Richard Smith: Reducing the world’s blood pressure

Richard Smith What do you think is the risk factor that causes the most deaths globally? Until I saw the data I’d have answered tobacco. But in fact it’s high blood pressure. As the figure (see below) shows, tobacco causes about six million deaths a year but high blood pressure around eight million. That’s why the Global Alliance for Chronic Diseases chose hypertension as its first target and yesterday announced its first awards for research in low and middle income countries.

Research funding bodies have to look to the future, said Francis Collins, director of the National Institutes of Health, at the launch of the awards at University College yesterday, and deaths from infection are expected to decline in the next 20 years while deaths from non-communicable disease (NCD) will increase dramatically, potentially more than wiping out all the gains from reducing deaths from infectious disease and maternal and child health problems. As well as causing much pain, suffering, and disability, the cost of managing patients with NCD and lost productivity –put at $47 trillion (75% of current global GDP) over the next 20 years by the World Economic Forum—may overwhelm health systems and economies. As Ban Ki-moon, director general of the United Nations says, NCD is a threat to development.

It’s essential that research bodies fund studies to find cost effective ways of reducing the burden of NCD, said Collins. Governments are going to have to commit billions to countering NCD, and we need the evidence to ensure that investment is well spent, said Susan Shurin, chair of the Global Alliance for Chronic Diseases and acting director of the National Heart, Lung, and Blood Institute (NHLBI).

Putting together the global alliance has not been easy, said Shurin. All the members are government bodies with all the legal constraints, bureaucracy, hierarchy, and politics that implies. The research bodies use their own peer review systems and fund in parallel. But this alliance could be a model for future alliances—on perhaps mental health, injuries, and other global problems. Science and disease know no boundaries, said Collins, and global alliances are essential for global problems.

### Collected data
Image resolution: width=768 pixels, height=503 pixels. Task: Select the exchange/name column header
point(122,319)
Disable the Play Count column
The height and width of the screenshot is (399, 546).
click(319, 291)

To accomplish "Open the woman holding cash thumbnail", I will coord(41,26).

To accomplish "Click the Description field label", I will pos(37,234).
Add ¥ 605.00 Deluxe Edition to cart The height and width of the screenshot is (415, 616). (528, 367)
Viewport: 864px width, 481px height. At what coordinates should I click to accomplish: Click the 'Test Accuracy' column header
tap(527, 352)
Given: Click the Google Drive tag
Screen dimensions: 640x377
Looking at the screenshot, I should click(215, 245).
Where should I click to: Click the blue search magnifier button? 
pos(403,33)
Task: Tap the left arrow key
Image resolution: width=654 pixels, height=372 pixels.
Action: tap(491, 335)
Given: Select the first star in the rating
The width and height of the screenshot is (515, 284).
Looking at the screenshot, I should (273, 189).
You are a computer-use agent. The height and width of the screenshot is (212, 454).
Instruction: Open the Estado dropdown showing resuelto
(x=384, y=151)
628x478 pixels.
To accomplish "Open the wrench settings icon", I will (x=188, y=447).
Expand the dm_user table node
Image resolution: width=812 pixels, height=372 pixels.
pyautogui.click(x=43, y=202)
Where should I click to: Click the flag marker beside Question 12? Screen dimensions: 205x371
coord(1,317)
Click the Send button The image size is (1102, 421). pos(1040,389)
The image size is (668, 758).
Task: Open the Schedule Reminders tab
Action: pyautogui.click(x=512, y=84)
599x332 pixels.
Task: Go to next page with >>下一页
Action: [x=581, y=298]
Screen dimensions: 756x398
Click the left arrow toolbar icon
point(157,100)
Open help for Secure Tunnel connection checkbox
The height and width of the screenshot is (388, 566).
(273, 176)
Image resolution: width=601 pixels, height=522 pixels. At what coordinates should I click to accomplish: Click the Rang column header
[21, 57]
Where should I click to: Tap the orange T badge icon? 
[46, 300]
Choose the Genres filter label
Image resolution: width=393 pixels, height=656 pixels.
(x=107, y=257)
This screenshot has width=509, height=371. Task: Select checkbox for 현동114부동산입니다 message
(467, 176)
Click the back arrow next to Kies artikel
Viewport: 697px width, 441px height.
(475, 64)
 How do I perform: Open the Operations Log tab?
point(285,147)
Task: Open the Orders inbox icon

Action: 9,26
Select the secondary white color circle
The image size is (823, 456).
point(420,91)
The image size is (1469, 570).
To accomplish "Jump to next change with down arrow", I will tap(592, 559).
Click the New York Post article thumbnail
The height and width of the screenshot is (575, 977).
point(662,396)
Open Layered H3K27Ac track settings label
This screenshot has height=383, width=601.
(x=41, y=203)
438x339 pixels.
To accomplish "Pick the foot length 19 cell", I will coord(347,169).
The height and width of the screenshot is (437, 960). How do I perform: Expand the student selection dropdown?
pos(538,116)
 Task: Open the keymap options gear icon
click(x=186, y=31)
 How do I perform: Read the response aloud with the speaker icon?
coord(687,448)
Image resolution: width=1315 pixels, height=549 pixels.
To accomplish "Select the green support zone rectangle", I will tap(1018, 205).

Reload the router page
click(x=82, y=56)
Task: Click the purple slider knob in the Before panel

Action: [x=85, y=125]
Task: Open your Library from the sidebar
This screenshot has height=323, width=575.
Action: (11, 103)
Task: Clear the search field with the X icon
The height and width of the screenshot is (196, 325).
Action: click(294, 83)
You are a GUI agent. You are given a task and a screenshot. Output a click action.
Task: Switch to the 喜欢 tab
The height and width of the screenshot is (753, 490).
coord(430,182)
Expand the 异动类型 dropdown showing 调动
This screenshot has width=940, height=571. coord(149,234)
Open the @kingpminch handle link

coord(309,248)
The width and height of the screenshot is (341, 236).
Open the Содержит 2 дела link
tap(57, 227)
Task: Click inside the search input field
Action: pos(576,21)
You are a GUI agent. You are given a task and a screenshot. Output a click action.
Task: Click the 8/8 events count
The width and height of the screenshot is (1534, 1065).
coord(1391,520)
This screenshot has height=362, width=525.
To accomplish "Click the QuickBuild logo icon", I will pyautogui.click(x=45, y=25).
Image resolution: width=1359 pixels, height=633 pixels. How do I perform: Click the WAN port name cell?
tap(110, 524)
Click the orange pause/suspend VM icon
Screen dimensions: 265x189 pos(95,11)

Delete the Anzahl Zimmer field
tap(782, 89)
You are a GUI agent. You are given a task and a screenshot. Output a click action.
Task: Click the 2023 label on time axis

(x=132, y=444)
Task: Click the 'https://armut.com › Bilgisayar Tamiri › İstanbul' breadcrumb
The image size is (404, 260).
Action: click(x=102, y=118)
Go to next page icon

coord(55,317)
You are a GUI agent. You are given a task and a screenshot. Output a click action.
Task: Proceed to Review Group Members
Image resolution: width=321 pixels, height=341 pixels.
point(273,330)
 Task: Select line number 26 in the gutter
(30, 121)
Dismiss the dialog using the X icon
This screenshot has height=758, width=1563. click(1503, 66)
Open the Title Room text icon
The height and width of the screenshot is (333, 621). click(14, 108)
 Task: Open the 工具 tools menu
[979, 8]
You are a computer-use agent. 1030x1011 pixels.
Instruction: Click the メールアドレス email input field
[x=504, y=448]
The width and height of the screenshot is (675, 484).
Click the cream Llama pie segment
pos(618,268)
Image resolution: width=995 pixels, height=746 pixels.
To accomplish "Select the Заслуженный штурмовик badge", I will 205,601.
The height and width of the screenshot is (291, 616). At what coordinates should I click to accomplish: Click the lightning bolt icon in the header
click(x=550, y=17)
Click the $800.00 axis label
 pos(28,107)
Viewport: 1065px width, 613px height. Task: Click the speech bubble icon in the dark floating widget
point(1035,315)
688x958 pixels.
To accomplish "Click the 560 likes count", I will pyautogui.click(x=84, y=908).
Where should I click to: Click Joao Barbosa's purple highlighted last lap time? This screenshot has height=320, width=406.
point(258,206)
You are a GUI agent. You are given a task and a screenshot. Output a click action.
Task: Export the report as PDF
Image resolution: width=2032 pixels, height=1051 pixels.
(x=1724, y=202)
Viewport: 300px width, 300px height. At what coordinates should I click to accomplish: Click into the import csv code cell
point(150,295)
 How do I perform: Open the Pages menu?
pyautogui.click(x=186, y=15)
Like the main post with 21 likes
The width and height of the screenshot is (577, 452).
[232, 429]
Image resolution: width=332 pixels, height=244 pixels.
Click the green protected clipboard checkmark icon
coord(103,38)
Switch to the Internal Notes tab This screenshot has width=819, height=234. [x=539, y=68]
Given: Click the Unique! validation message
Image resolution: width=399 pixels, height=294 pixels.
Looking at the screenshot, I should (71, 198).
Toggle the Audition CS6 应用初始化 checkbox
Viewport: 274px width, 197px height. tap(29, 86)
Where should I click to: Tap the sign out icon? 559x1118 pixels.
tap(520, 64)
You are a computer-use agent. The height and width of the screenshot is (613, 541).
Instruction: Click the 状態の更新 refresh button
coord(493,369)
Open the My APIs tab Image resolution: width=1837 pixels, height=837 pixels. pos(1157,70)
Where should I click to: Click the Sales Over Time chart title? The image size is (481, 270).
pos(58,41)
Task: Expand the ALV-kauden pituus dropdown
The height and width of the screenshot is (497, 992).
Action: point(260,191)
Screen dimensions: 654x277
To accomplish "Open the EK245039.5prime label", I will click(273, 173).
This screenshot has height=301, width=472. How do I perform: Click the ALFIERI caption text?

### Task A
According to the article on reducing the world's blood pressure, about how many deaths a year does high blood pressure cause?
### Task B
Print the article on reducing the world's blood pressure from "It’s essential that" to "Blood Institute (NHLBI).".
### Task C
Proceed with the article on reducing the world's blood pressure, continuing after its final sentence.

### Final answer A
Around eight million deaths a year.

### Final answer B
It’s essential that research bodies fund studies to find cost effective ways of reducing the burden of NCD, said Collins. Governments are going to have to commit billions to countering NCD, and we need the evidence to ensure that investment is well spent, said Susan Shurin, chair of the Global Alliance for Chronic Diseases and acting director of the National Heart, Lung, and Blood Institute (NHLBI).

### Final answer C
In the initial round research is being funded in Ghana, Argentina, Peru, Kenya, Nigeria, India, Fiji, Samoa, South Africa, Uganda, Rwanda, Colombia, Malaysia, Tanzania, and China. One of the aims, said Shurin, is to build a community of researchers in NCD in low and middle income countries.

We know a lot, said Shurin, about what needs to be done to reduce the burden of NCD and high blood pressure, and much of the research will be looking at how to implement in low and middle income countries what we know can work. For example, Eldoret in Kenya, which I have visited, has a wonderful programme funded by PEPFAR of visiting every household in the area to test people for HIV and treat those infected. The same programme could potentially be used to test people for high blood pressure and treat them, but who will do the testing and treating and how will the programme be organised? Levels of blood pressure are known to be high, but at the moment very few people receive any treatment—and stroke is one of the commonest causes of death in young men in Subsaharan Africa.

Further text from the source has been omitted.